I am thinking of going this route for my main OS Drive. I hear great things, but then I also read that there can be issues such as writing to the drive? I wonder if I am just better off getting a Raptor Drive instead at 10,000 RPMS?
What are the cons of going SSD? (Solid State Drive?)
Pros- Faster I know that....anything else?
The only issue is the steady state performance, meaning the drive actually slows down a bit (mostly write speed) when there is no fresh memory blocks left. 250GB would take a while to reach that stage but it'll still be faster than Raptor at any time. Over time, this is a non-issue once TRIM is supported in all OS.
You have to get a very good SSD to justify the cost over getting the Raptor, such as Intels (no 250GB but 320GB is coming out in Q3 2009), Vertex (have 250gb), and finally Samsungs such as Corsair P256 or Summit. Forget the rest of the drives that uses jMicron.

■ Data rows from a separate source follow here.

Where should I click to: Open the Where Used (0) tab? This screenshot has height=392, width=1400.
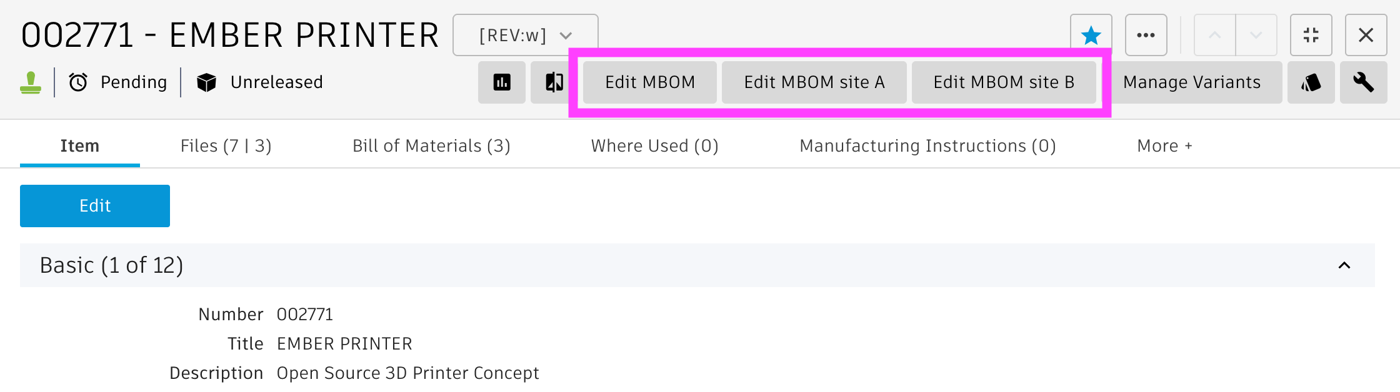pos(655,146)
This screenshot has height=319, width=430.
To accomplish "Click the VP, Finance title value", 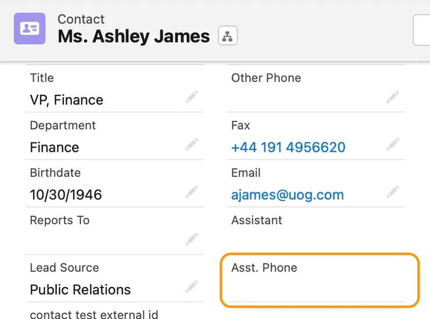I will (66, 100).
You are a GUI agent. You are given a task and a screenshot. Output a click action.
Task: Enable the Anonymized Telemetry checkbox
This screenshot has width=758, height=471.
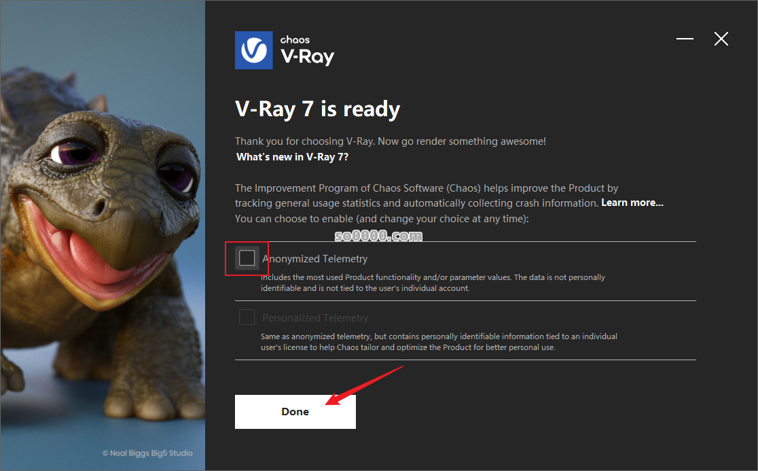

There are some compatibility issue with Macs for some of the SSDs, such as Vertex not working with Bootcamp (it is a known bug), Samsung (worse steady state performance and the worst random IOPS out of all three SSDs). All of the issues could be fixed over time with firmware update (some Samsungs aren't firmware-upgradable but Summit is).
Pros:
1) Latency almost never increase, it does increase in steady-state to something less than 2ms but that's the worst case situation, TRIM in future will almost eliminate all steady-state performance once all OS supports it
2) Quiet, Less Power consumption (compare it to Raptor 10K), also no vibrations for the computer (Raptors at 10Krpm in a Mac Pro always annoy me)
Cons:
1) Price is high. This is still a cutting-edge technology. Over time, this would be a nonissue. (Remember Intel X-25M 80GB sold for $700-800 in August 2008, now it's $300-340)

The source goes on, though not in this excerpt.